You roll the gum around in your fingers and flick it casually over your shoulder.  You can’t help but imagine that a piece of gum that bad for chewing must have been pretty important for something else.
Fuck you, game.

[Previous turn undone.]
It’s frustrating when you can’t get things right the first time (this will register after your first move following the undo).
Oh, man, allowing UNDO but charging a unit of heat as a penalty.  I like that.  That is snazzy.  Now go make PLUG HOLE WITH GUM synonymous with PUT GUM IN HOLE already!  Chop chop, Master Onion!

>fill radiator with water
You need to be holding the radiator before you can put it into something else.
I think this is the first time in my life anyone has told me I need to be holding a radiator.  Those things is hot, yo.

Oh, man, made it to work and the boss upped the ante.  Apparently I need to iron my pants and do something about my stench and my attitude.  That’s cool.  I can do that.

>iron clothes
You, as you’ve always done, use one hand to hold your clothes up in the air and the other to slash your iron wildly at them.  Much to the surprise of everyone who have ever witnessed your efforts, it works.
I call it The Trouser Press of the Drunken Monkey.  Also, that should be “everyone who has witnessed your efforts.”  Everyone, bizarrely enough, is singular.

Whoo-hoo!  Got my promotion!  It’s weird that it would hinge solely on my performance this morning, but I’ll take it.

So, yeah, I had fun with this game.  The puzzles were logical and well-hinted, if maybe a tiny bit too easy.  (By which I mean there could also have been one or two harder ones.)  I really liked the way the progression was handled, how at first you think you’re King Shit of the Turd People under Deuce Mountain because you managed to get your clothes on, then you get into work and your boss is all “dude, you smell bad.”

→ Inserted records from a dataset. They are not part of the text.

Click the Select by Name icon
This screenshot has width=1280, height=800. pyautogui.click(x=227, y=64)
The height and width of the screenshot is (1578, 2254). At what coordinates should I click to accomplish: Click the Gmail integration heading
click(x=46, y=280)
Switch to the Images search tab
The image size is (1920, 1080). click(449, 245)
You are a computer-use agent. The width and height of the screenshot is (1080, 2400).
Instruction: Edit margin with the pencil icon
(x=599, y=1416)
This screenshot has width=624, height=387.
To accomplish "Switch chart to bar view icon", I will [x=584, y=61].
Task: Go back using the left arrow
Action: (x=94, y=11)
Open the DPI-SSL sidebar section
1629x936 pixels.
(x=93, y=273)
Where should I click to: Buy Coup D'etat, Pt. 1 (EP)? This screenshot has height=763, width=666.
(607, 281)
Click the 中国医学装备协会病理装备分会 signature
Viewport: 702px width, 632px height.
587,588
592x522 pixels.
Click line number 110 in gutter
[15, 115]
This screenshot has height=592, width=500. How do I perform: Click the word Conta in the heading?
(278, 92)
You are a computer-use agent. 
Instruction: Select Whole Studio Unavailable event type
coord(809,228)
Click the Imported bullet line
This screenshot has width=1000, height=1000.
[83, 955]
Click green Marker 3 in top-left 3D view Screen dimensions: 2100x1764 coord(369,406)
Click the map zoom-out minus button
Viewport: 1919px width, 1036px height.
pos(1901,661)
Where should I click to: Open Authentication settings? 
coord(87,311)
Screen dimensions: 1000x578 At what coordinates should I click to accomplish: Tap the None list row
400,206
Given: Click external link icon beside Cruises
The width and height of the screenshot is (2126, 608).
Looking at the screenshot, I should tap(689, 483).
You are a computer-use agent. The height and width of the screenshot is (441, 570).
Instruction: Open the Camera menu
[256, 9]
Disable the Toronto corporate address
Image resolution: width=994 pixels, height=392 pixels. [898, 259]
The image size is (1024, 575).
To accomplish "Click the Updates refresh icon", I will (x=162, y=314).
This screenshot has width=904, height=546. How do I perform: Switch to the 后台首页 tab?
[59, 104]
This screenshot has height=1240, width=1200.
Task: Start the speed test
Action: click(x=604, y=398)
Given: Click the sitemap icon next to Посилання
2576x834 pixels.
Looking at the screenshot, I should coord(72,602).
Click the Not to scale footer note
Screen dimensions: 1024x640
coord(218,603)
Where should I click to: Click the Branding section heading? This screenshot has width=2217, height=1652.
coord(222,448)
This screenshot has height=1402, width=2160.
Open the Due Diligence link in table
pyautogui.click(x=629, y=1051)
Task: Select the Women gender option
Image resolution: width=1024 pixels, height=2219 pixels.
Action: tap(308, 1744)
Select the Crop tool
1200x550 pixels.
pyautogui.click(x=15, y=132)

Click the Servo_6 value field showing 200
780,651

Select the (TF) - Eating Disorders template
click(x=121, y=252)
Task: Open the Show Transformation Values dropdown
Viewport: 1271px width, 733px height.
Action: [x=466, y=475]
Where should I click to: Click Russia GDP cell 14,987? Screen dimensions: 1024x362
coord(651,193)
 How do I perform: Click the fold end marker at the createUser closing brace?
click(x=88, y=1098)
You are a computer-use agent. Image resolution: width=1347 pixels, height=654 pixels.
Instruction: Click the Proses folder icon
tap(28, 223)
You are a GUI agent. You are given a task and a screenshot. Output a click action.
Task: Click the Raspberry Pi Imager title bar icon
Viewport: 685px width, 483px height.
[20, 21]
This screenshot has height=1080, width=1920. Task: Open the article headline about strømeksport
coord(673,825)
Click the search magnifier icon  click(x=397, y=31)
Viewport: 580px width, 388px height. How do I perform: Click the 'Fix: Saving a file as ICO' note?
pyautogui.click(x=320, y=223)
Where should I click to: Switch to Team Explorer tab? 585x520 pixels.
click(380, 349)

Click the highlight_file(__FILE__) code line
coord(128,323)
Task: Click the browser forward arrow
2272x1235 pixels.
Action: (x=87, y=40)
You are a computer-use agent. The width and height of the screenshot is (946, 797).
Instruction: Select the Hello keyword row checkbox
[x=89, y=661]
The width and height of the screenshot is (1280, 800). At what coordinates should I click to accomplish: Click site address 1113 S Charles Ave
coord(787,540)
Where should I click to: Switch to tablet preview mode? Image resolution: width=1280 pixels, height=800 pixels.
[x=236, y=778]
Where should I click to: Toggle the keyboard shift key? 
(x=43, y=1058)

The setting for the puzzles, though, was less than inspiring.  We have all been this dude in his filthy apartment — some of us in our actual real lives — and it’s not particularly interesting.  Next time I would like to see this puzzle aptitude and attention to detail in a game with more personality.  Oh, and more implementation.  And what was with that backyard?  Is there an easter egg back there I don’t know about?

Giving it a seven.

Update:  I would like to give this game a seven, because I found the flow really satisfying, and I think Peers shows a rare knack for gameplay mechanics, but goddammit, it’s also a shitty apartment game, and giving it a seven is artificially inflating the rest of my scores to the point where nines are having sex with tens and everything is chaos.  So I’m calling it a six, and dude, next time do absolutely anything but a shitty apartment game and it will be awesome.

4 comments

  1. “King Shit of the Turd People under Deuce Mountain” is the worst opera ever penned by human hand.

    It’s also the funniest sentence fragment I’ve read all month.


  2. I am trying to decide if I think it’s hilarious or bullshit.

    I think it’s both. (That’s still a net win.)

    Also, a lot of people complain about not being able to reach the alarm clock from the bed, but in my life I have found that this is an effective way of making sure the alarm clock actually gets you out of bed, so I had no problem with that.


    • Personally, I have found that wherever the alarm clock is, I will materialize next to it as soon as it goes off, smack it the fuck in the snooze button, and teleport back to bed, but I’ll accept that it works for other people.

      When I experimented with this technique, though, I moved just the alarm clock and left the nightstand next to the bed, where in my opinion it belongs, so that you can bung your glasses and the book you’re reading down on it before passing out. The PC in this game seemed neither to wear glasses nor read books, though, so I guess it’s all right.


      • Nightstand next to bed + me + morning = recipe for embarrassing collisions. When I was at the PC’s stage of life I would just put the book on the floor next to the bed. Actually, when I was at the PC’s stage of a life I didn’t really have a bed, it was just a mattress on the floor.

        Holy shit, I was actually a bigger slacker than this guy at this stage of my life. I may have to go back in time and put myself out of my misery.